Calling black bears is not for the faint of heart. They are powerful and have been known to kill an adult bull moose with one swipe of a paw. Indeed, a black bear can and on rare occasion will attack you simply because you are doing your job—making him “think” you are a small animal in distress!
BEST TIMES TO CALL
The best time to call bears is undoubtedly in the fall when they feed voraciously in a frantic effort to gain up to two pounds a day prior to denning. You can find bears feeding at almost any time of the day now, but early mornings and late afternoons are best times to begin your search. .
BEST PLACES TO CALL
The secret to finding bears now is to key in on food sources. Uncut corn fields, oat fields, grape vineyards and stands of wild cherries are always a sure early-autumn bet anywhere in bear country.
As these food sources fade, start stalking abandoned apple orchards and stands of mast producing oak, hickory and beech. Look for fresh scat, tracks, raw claw markings on tree trunks, “bear nests” in the upmost branches and other signs of feeding activity.
SEE HIM FIRST
Blind calling can be effective, but your chances of success will soar if you can spot the bear first, and then sneak in as close as you dare without spooking it. Keep in mind bears have short attention spans, and will quickly give up the chase if you stop calling too soon.
Any bow shot you get at an aggressive, hungry bruin will probably be close—very close. Three to five yard shots are not unheard of! That’s why full camouflage is paramount. Not just your equipment, and not just your head and torso either, but your face, ears, neck and hands, too!
WHAT CALL SHOULD I USE?
In addition to your standard dying rabbit renditions, other calls work, too. A fawn-in-distress is a proven bear call, as are moose cow-calf calls in moose country and the soft mews of an elk calf in elk country.

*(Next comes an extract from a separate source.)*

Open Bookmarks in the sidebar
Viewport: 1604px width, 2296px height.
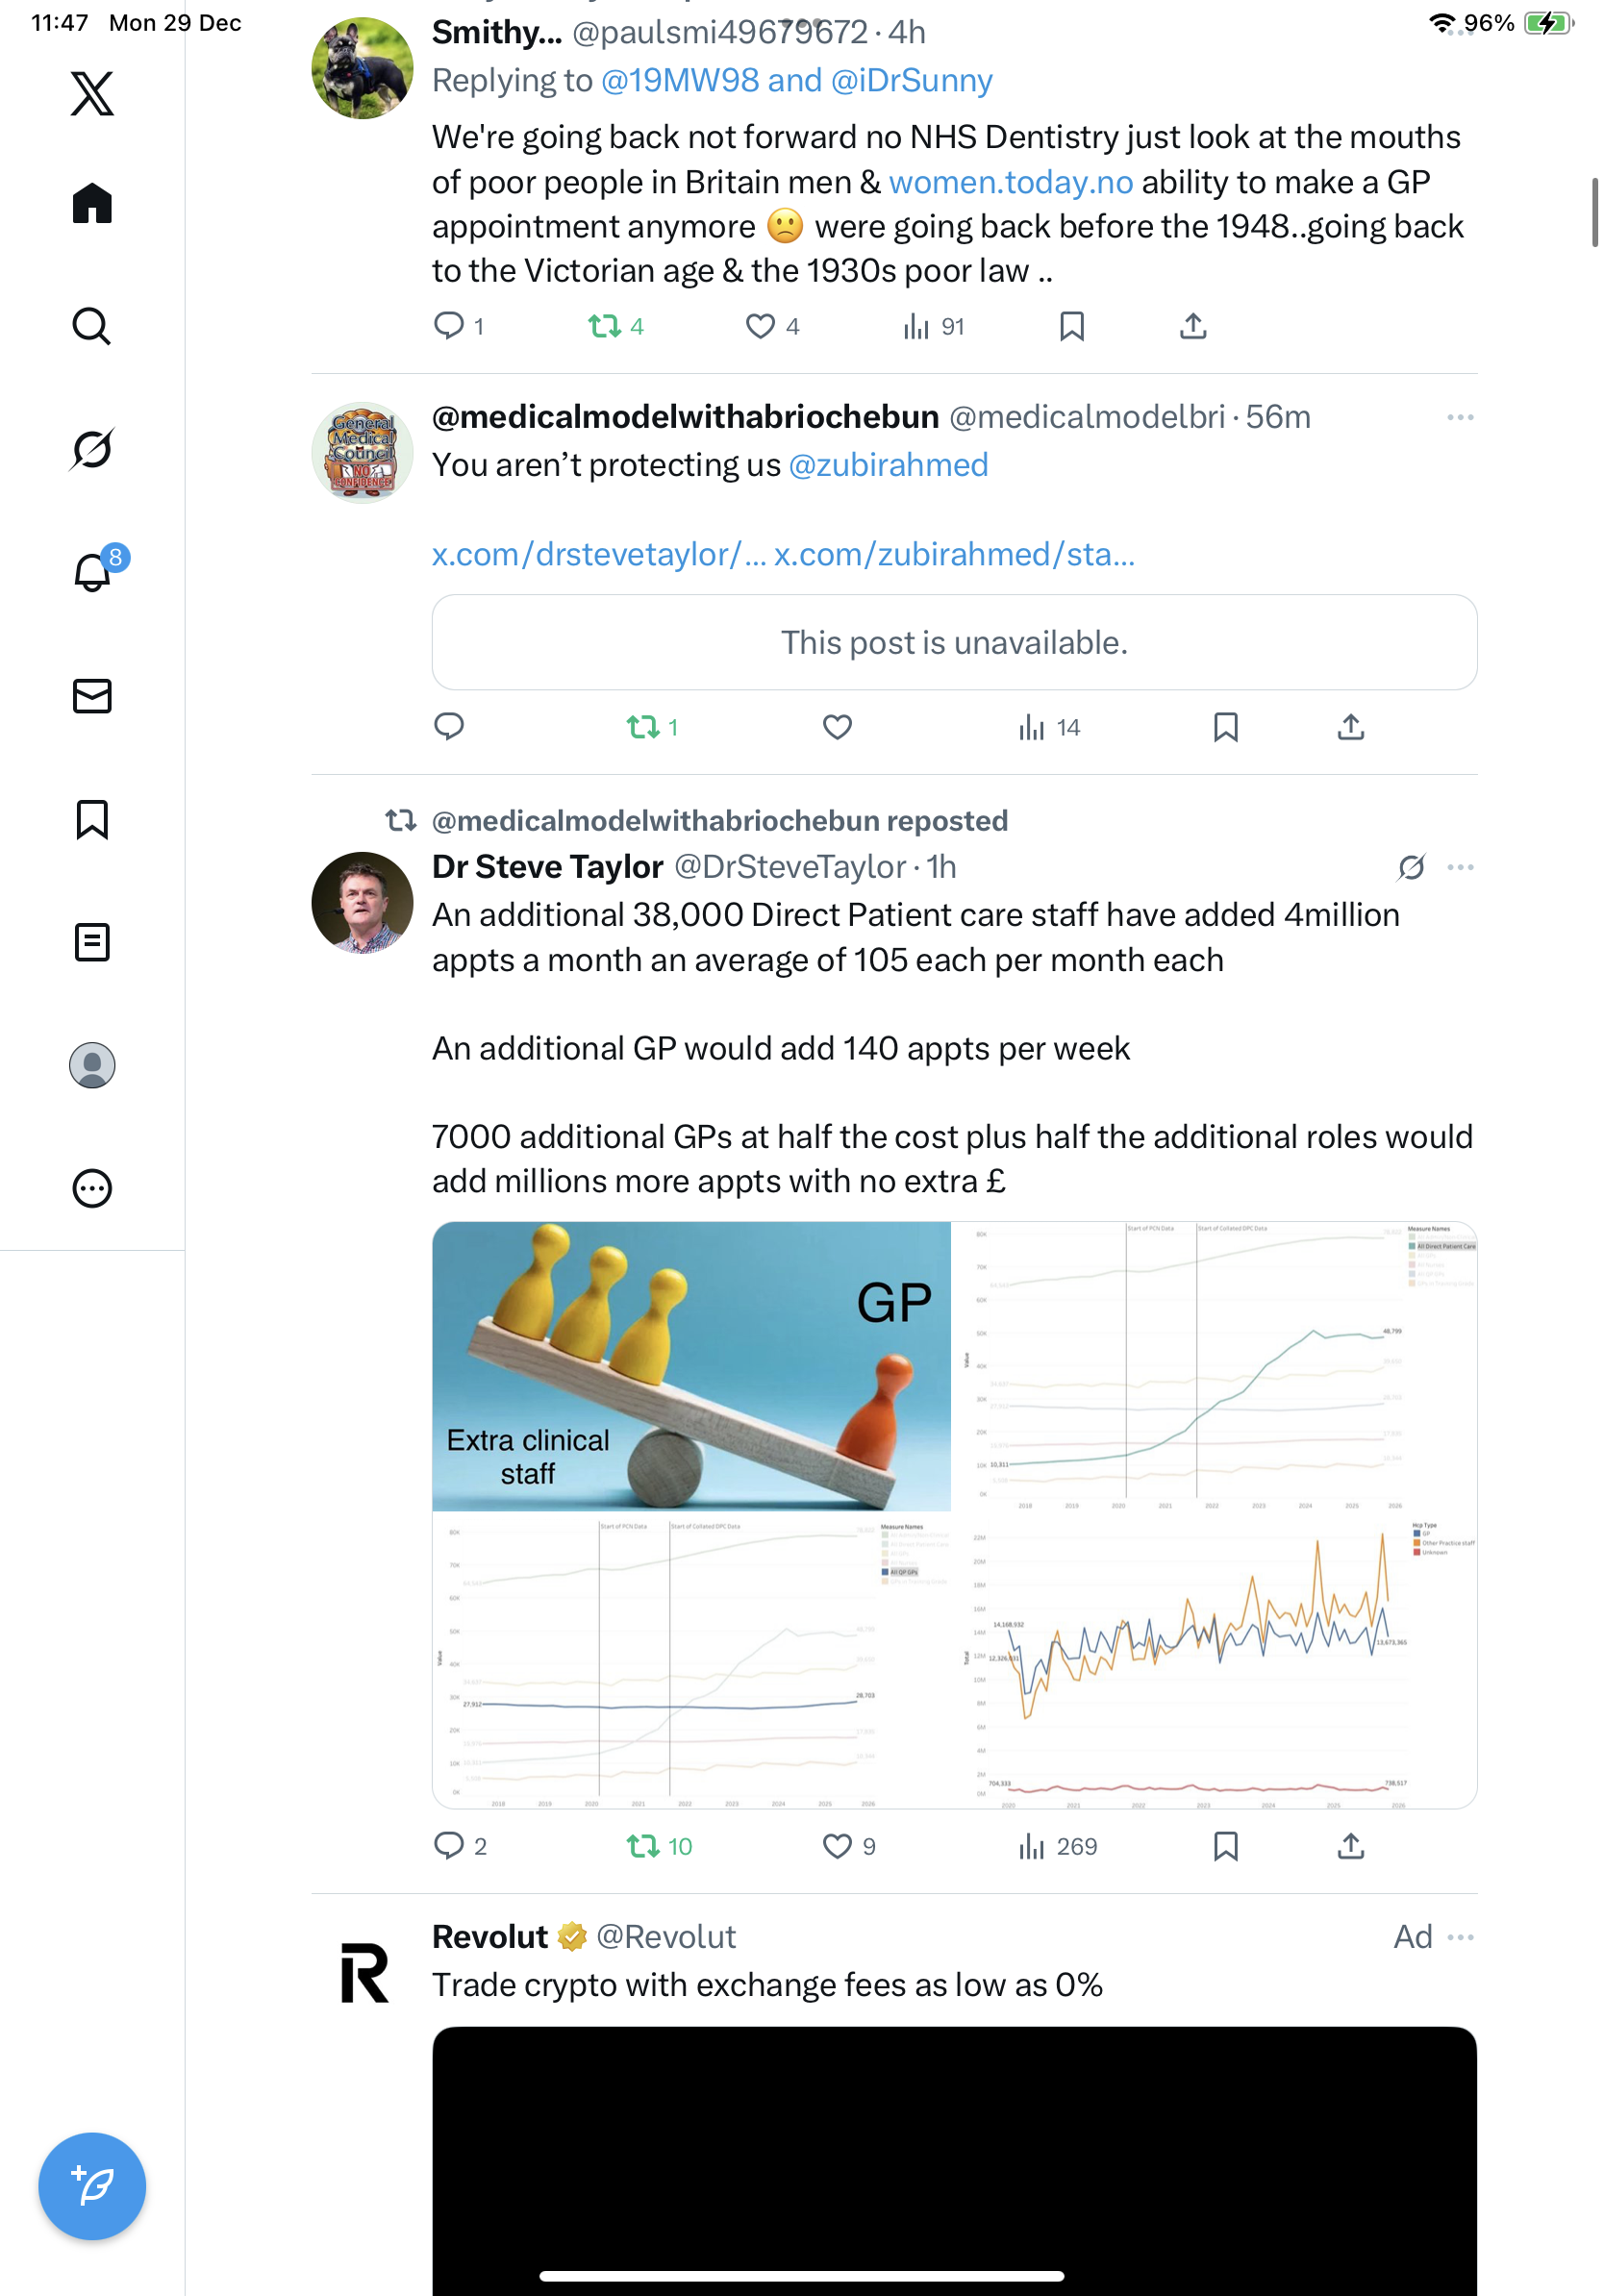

Even a whitetail grunt tube can be effective under the right conditions. Several years ago, while deer hunting in Saskatchewan, I called in what I initially thought was a rutting whitetail buck. To my surprise however a sleek 250-pound black bear answered my grunts. Too bad I didn’t have a bear tag or I could have had an easy bow shot at that hungry fall bruin.

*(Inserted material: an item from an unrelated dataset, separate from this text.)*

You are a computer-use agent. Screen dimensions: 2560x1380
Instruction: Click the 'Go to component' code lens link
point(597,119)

Some bruins will act disinterested to your calling efforts, others will slowly wander away while still others will vamoose at top speed never to be seen again. About one in a dozen or so will actually respond with interest to your renditions however.
The old boars seem to be the most vulnerable to calling. He may turn and charge right at you, or circle to get the wind and then sneak in closer for a look-see, drooling all over himself. These big bears show no fear which has caused more than one bow hunter to wet his pants.
WHAT BROUGHT HIM TO YOU?
How do you know it was the call that brought the bear to you, and not the mere presence of food? By the bear’s body language. A bruin coming into a food source, be it natural or man-made, often shuffles his feet and acts disinterested. He may be very cautious, circling and testing the wind often knowing full well the site could be dangerous.
When a dominant bear comes in to a call, even if he circles, he does so in an aggressive manner. His ears will be pinned back, his hackles will be raised and he may very well be slobbering drool all over himself. Remember, all his senses will be riveted on discovering and then killing another animal for food – not to steal a donut from a bait pile or a mouth full of berries from an unprotected berry patch.
A FEW WORDS OF CAUTION
A predator call can lure more than a black bear into your lap. Coyotes, mountain lions and bobcats will all respond to the squeals of a predator call, and so will a grizzly bear. Keep in mind that a black bear coming to a call believes he is on the threshold of an easy meal. He’s nothing to fool around with. Indeed, all black bears are potentially dangerous, and one coming to a call even more so. One tactic to counter act this threat is where legal to carry 12-shotgun or a large can of pepper spray. Another is to hunt with a partner, sitting back to back to avoid being blindsided by a hungry bruin.